Критики данного положения сочли, что автор идеализирует демократию, и стали демонстрировать, как много в нашем мире сохраняется разного рода бед, не решенных демократическими властями. С подобной критикой, казалось бы, можно согласиться. Наш мир действительно далеко не идеален. Наличие множества трудностей очевидно. Спорить здесь не о чем.
Фукуяма говорил о другом. О том, что, даже сознавая все несовершенство мира, мы не можем предложить для улучшения положения дел никакой иной политической системы, кроме демократической. Причем речь идет не о предложениях отдельных мыслителей (всегда есть люди, готовые оспорить сложившиеся мнения), а об устоявшихся в обществе представлениях, декларируемых представителями политических элит, стоящими у власти.
Американский исследователь обратил внимание на то, что последним человеком, уверенно обосновывавшим антидемократическое устройство общества, был нацист Адольф Гитлер. Его проект, предполагавший авторитарное правление, доминирование одной расы и физическое уничтожение «неполноценных», потерпел крах. С тех пор никто из серьезных политиков и ученых ничего подобного не предлагает.
При этом, конечно, сохранились разного рода диктаторские режимы, но «никто из них не мог сформулировать для нации, подобно Гитлеру, последовательную доктрину, которая оправдывала бы постоянное авторитарное правление. Все они вынуждены были принять принципы демократии и народного суверенитета и утверждать, что их страны — по разным причинам — к демократии пока не готовы: то ли из-за угрозы со стороны коммунизма и терроризма, то ли из-за экономических неурядиц, оставленных в наследство прежним демократическим режимом. Каждый такой режим объявлял себя переходным, подготавливающим окончательное возвращение демократии» [Там же: 50].
Думается, что это очень точное наблюдение. Разного рода маргиналы могут отвергать демократию, но вместо нее предлагают либо утопическую чушь, либо новый нацизм. Ответственные же политики демократию всегда признают, хотя на практике порой пользуются всякими демагогическими приемами, чтобы подольше удерживать личную власть и извлекать ренту из своего положения.
Более того, в XXI веке даже откаты от демократии происходят обычно не в виде возвращения военных режимов, а, как замечает известный британский социолог Майкл Манн, «в форме псевдодемократии: выборы проводятся, но они подстроены; существует множество партий, но режим может отбирать кандидатов и избирательно запрещать участие в выборах другим» [Манн 2014: 63].

◇ ◇ ◇ ◇

● Задания
1/ Кого, согласно тексту о демократии, американский исследователь назвал последним человеком, уверенно обосновывавшим антидемократическое устройство общества?
2/ Определите, согласуются ли с текстом о демократии следующие утверждения, и подтвердите каждый ответ точной цитатой: (a) Фукуяма утверждал, что в мире не осталось нерешенных бед; (b) по словам Майкла Манна, при псевдодемократии выборы проводятся; (c) диктаторские режимы объявляли себя постоянными.
3/ Продолжите текст о демократии, начав сразу после его последнего предложения.

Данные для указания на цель
◇ ◇ ◇ ◇

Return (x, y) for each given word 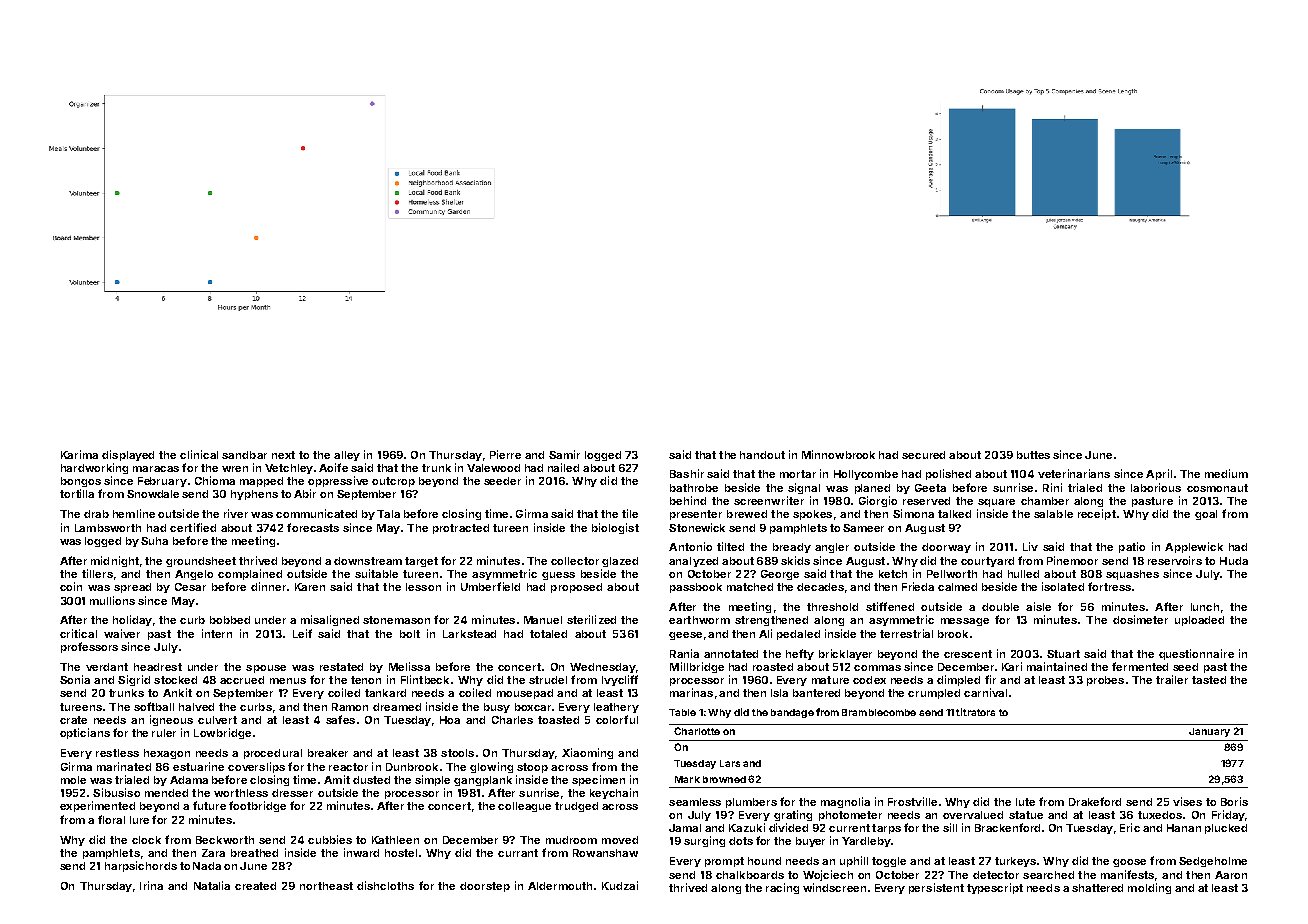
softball (154, 706)
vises (1187, 801)
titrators (975, 712)
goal (1206, 515)
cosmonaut (1217, 488)
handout (762, 455)
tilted (730, 546)
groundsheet (201, 562)
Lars (730, 763)
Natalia (212, 885)
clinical (199, 454)
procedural (273, 754)
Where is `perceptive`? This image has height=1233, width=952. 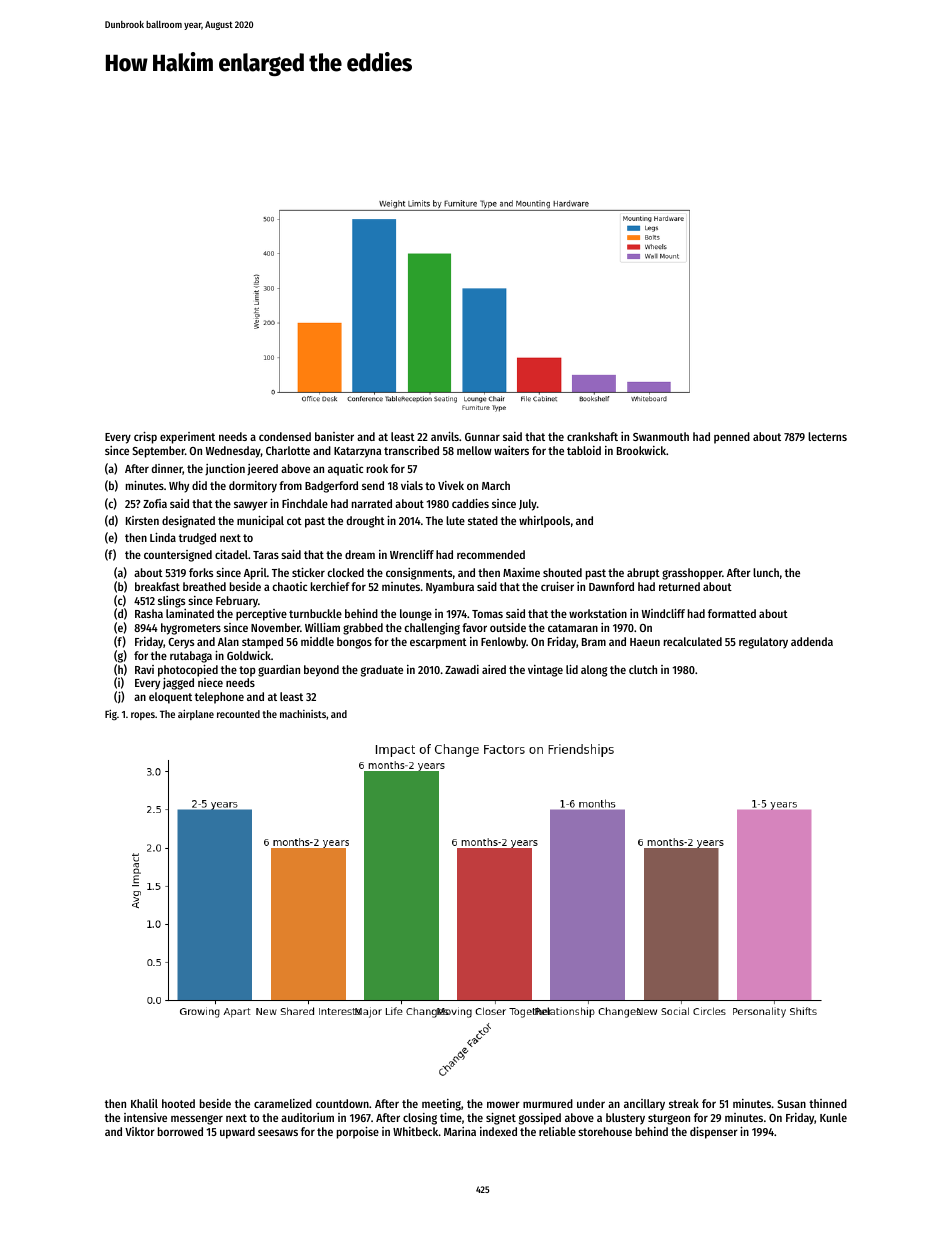
perceptive is located at coordinates (261, 615).
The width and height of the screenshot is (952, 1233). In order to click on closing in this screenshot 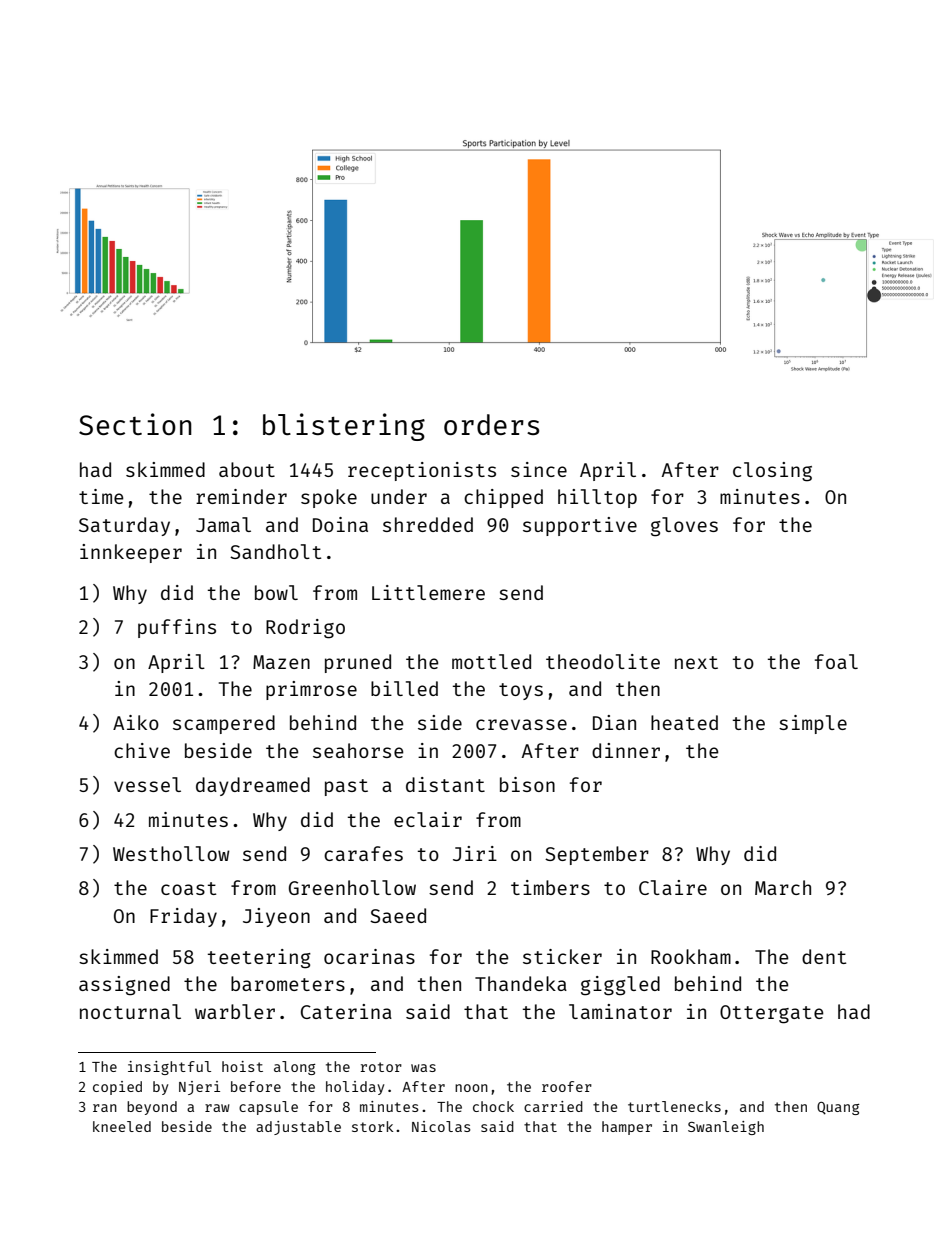, I will do `click(772, 472)`.
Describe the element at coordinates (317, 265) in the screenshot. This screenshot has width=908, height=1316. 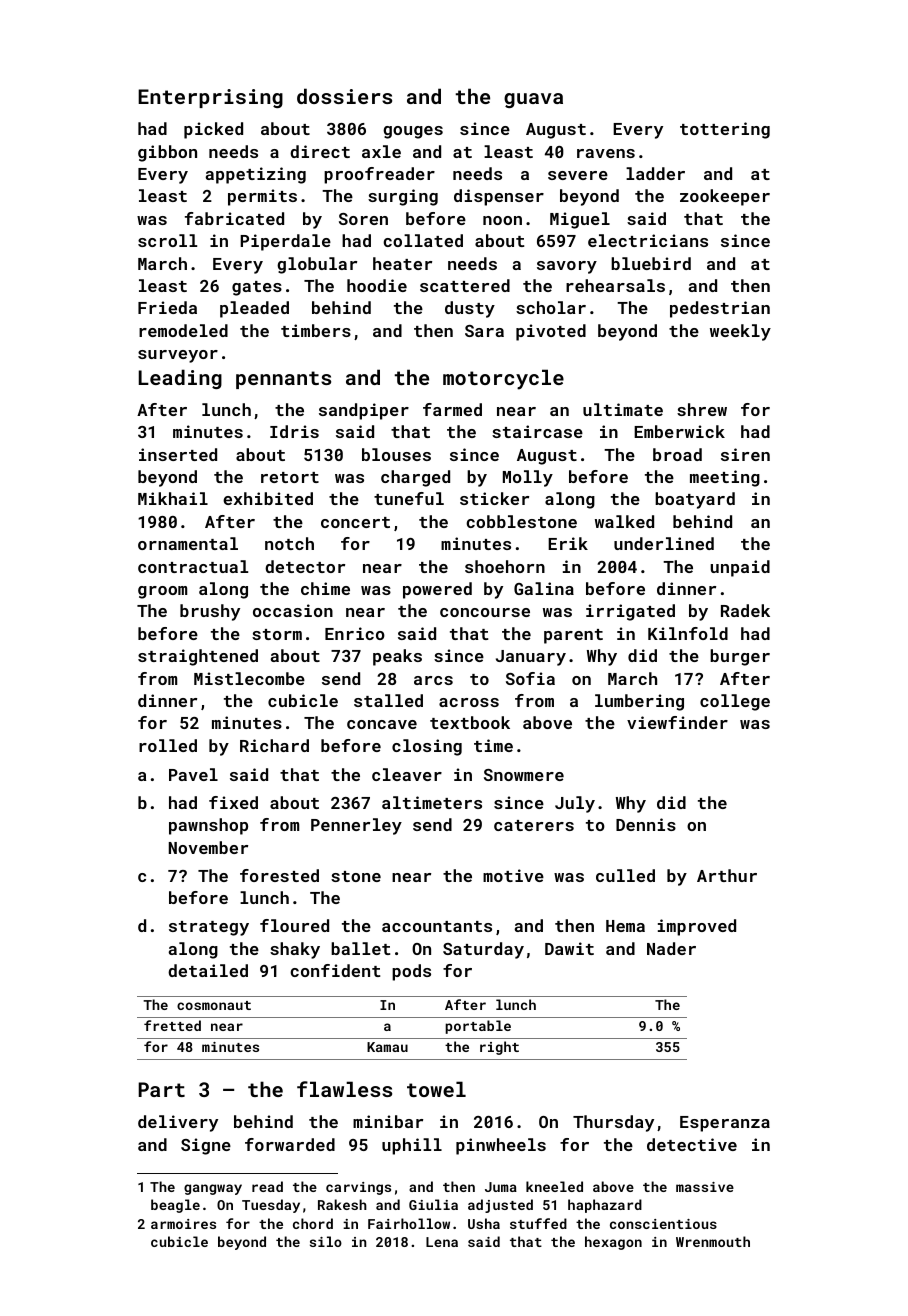
I see `globular` at that location.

◇ ◇ ◇ ◇

● Ожидаемые ответы
1/ Нациста Адольфа Гитлера.

2/
(a) Нет: «даже сознавая все несовершенство мира, мы не можем предложить для улучшения положения дел никакой иной политической системы, кроме демократической».
(b) Да: «выборы проводятся, но они подстроены».
(c) Нет: «Каждый такой режим объявлял себя переходным, подготавливающим окончательное возвращение демократии».

3/
Фукуяма писал свою книгу за десять лет до установления в России нынешнего политического режима. Но надо признать, что этот режим полностью вписывается в концепцию «конца истории». Оппоненты справедливо критикуют путинскую систему за многие ее недемократичные черты, однако сами авторы системы никогда даже в мелочах не пытались оспорить значение демократии. Если им приходилось откровенно сворачивать демократические институты, эти действия объяснялись необходимостью борьбы с терроризмом, как в случае отмены губернаторских выборов после бесланской трагедии 2004 года [Путин 2004]. Если же власти прибегали к манипулированию сознанием масс и фальсификации результатов выборов, то в ответ на критику давали понять обществу, что оппоненты небескорыстны, имеют иностранное гражданство и, возможно, даже служат своим зарубежным хозяевам, тем самым препятствуя нормальной демократизации России [Прямая линия 2011]. Владислав Сурков в бытность заместителем главы президентской администрации даже сформулировал теорию суверенной демократии, где давал понять, что только российская нация может влиять на выборы органов государственной власти [Сурков 2006].
Можно предположить, что теория Фукуямы не учитывает тоталитарный характер исламского фундаментализма, представляющего собой важнейшее явление XXI века. Однако, не вдаваясь подробно в вопрос о том, действительно ли фундаментализм столь тоталитарен, следует заметить, что он пока не имеет реальных шансов проникнуть за пределы исламского региона, тогда как элементы демократии используются в мусульманских странах весьма активно, хоть и под контролем религиозных деятелей. Иными словами, для большей части человечества халифат никак не является альтернативой демократии.
Думается, подход, предлагаемый Фукуямой, вполне адекватно отражает положение дел в эпоху постмодернизации. Мы не видим альтернатив демократии. Хотя надо учитывать два важных момента. Во-первых, демократия сама является источником определенных проблем развития (об этом речь пойдет ниже). Во-вторых, заявление о конце истории все же следует признать слишком эпатажным, поскольку, как уже говорилось в предисловии, мы не можем предсказать будущее и, следовательно, должны допускать, что в какой-то момент альтернатива демократии способна появиться (но об этом мы дальше рассуждать не будем по причине отсутствия фактов для серьезного анализа).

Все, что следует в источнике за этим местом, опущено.